Besides, the BB is also injecting funds to the financial sector by way of implementing the stimulus packages.
But the demand for funds is just not there: private sector credit growth has been hovering around the 9 per cent-mark since July against the central bank’s target of 14.8 per cent.
Banks though need to turn in a profit, and they primarily do so by managing the spread between the interest rate on deposits that they pay to consumers and the rate they receive from their loans.
In other words, when the interest that a bank earns from loans is greater than the interest it pays on deposits, it generates income from the interest rate spread. In simple terms, net interest rates spreads are like profit margins.
The greater the spread, the more profitable the financial institution is likely to be.
So in the absence of demand for funds, banks have turned to slashing the rates on deposits to improve their spread, according to Abdul Halim Chowdhury, managing director of Pubali Bank.
As a result, the interest rate spread has slightly widened in September, he said.
In September, the banking sector’s weighted average deposit stood at 4.79 per cent, down from 4.95 per cent in the previous month.
Pubali’s weighted average deposit rate stood at 4.6 per cent in September, down from 4.64 per cent in August.
Most of the banks have slashed their deposits rates to 5 per cent and below, which is less than the government-instructed 6 per cent, as there is no liquidity pressure in the market, according to Chowdhury, who has been at the helm of Pubali Bank since 2015.
“Banks are sitting on excess liquidity.”
At the end of August, surplus liquidity in the banking sector stood at Tk 160,978 crore, up from Tk 140,730 crore in July, according to data from the BB. September’s figure is not out yet.
“Our interest income has fallen drastically due to the interest rate cap on lending. So, the interest rate spread should have to improve further. Otherwise, it is not possible for us to survive,” Chowdhury added.
From April, the BB has imposed an interest rate cap of 9 per cent on all loan products excluding credit cards, which took banks’ spread to less than 3 per cent.
“The interest rate spread has improved a bit because banks are gradually lowering the rates of interest on deposits products,” said Syed Mahbubur Rahman, MD of Mutual Trust Bank, whose weighted average deposit rate stood at 5.29 per cent in September, down from 5.40 per cent in August.
At the end of September, the average interest rate spread of state-owned banks stood at 2.09 per cent. It was 3.01 per cent for private banks, 6.15 per centfor foreign banks and 1.99 per cent for specialised banks.
However, the interest rate spread might narrow soon.
“Some ‘good borrowers’ are asking for 8 per cent interest on their fresh loans,” said Rahman, also the former chairman of the Association of Bankers, Bangladesh, a platform of banks’ MDs.
Dhaka Bank MD Emranul Huq echoed the same as Rahman and Chowdhury.
“We are collecting all kinds of deposits at 4 to 5 per cent interest. Before, we those products had higher rates on them. This helped us improve our spread.”

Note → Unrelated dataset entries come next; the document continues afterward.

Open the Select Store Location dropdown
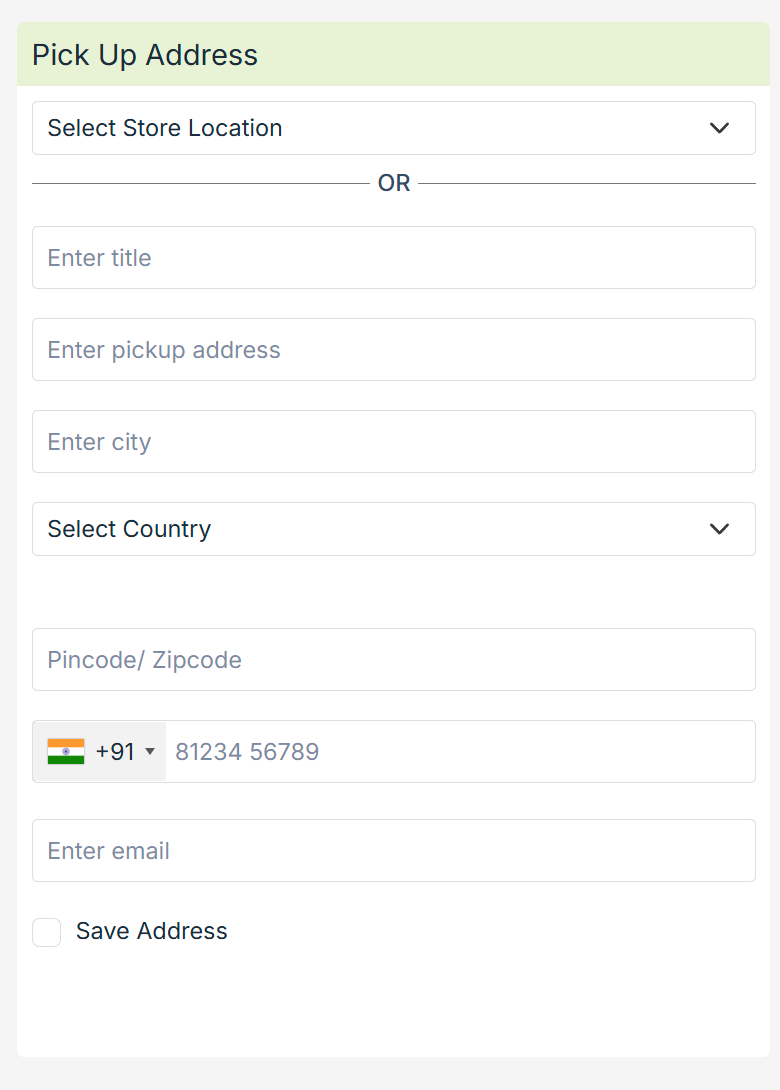The width and height of the screenshot is (780, 1090). point(393,128)
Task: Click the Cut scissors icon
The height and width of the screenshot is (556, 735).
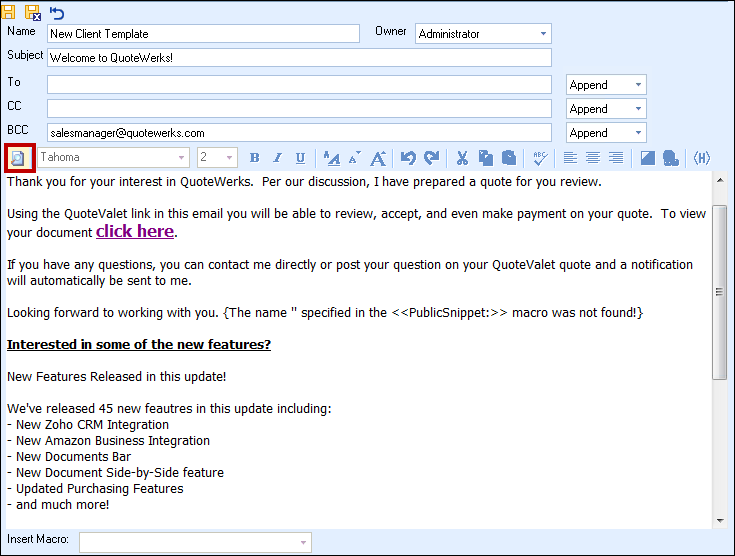Action: 462,158
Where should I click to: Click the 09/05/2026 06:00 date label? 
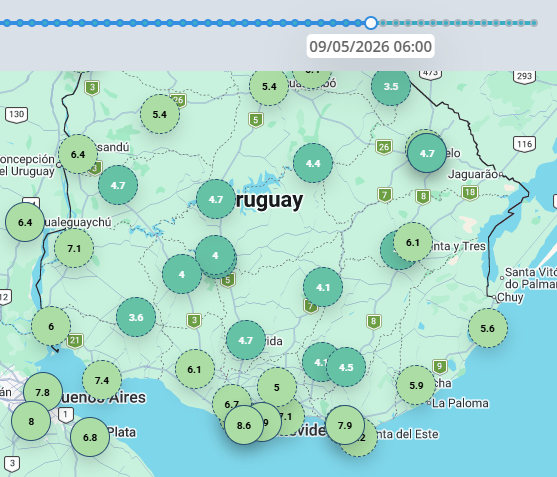[371, 46]
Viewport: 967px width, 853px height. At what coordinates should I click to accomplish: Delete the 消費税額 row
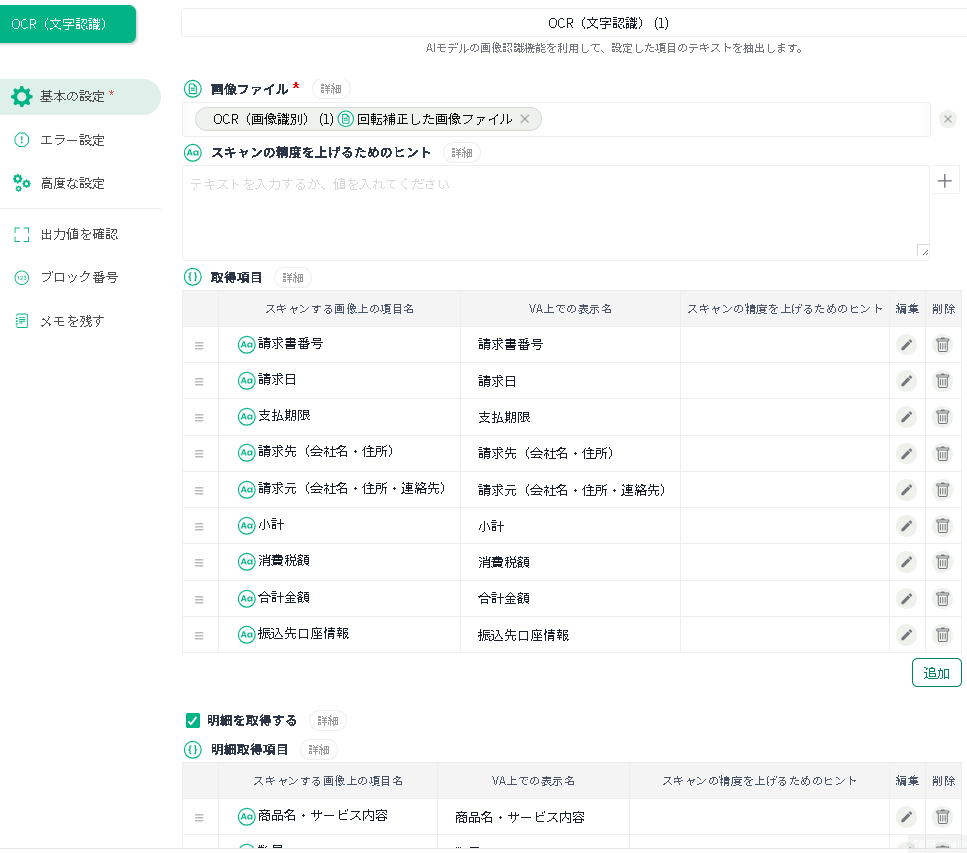942,562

Dhaka Bank’s weighted average deposit rate stood at 5.61 per cent in September, down from 5.68 per cent in the previous month.

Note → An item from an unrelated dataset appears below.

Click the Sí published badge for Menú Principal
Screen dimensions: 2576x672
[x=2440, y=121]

The reasons for the banks’ surplus liquidity are the lower trend of import payments and the surge in remittance inflows, Huq added.
Between July and October, expatriate Bangladeshis sent home $8.9 billion, up 45.9 per cent year-on-year.
Import payments amounting to $11.7 billion were made between July and September, down about 12 per cent from a year earlier, according to data from the BB.